● **Input material**
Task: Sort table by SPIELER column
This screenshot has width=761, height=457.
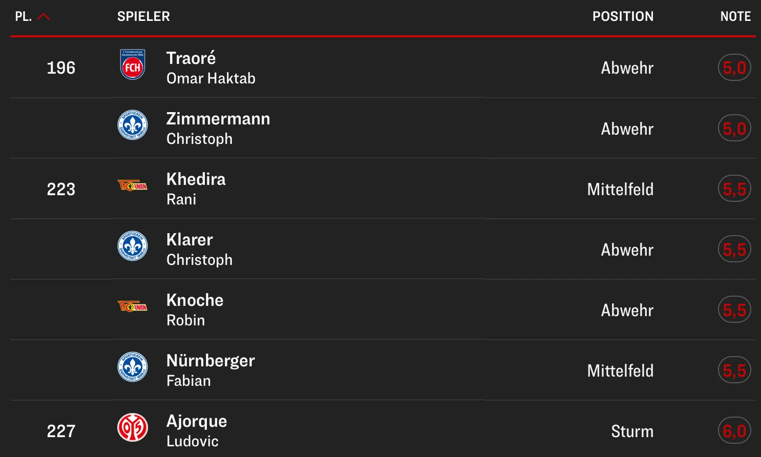Action: click(143, 17)
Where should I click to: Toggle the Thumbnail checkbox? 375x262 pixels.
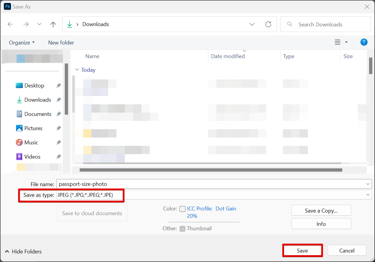click(x=182, y=229)
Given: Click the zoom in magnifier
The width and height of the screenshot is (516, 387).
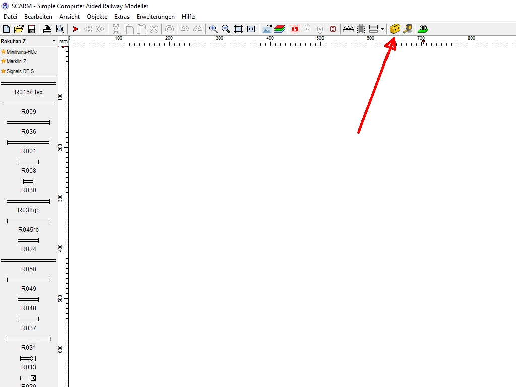Looking at the screenshot, I should (x=213, y=29).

● **Work instruction**
Starting at the line that contains "Given: Click the zoom in magnifier", write out every line through the final line of the entries, word for word; skip any pictures.

● **Answer space**
Given: Click the zoom in magnifier
The width and height of the screenshot is (516, 387).
Looking at the screenshot, I should (x=213, y=29).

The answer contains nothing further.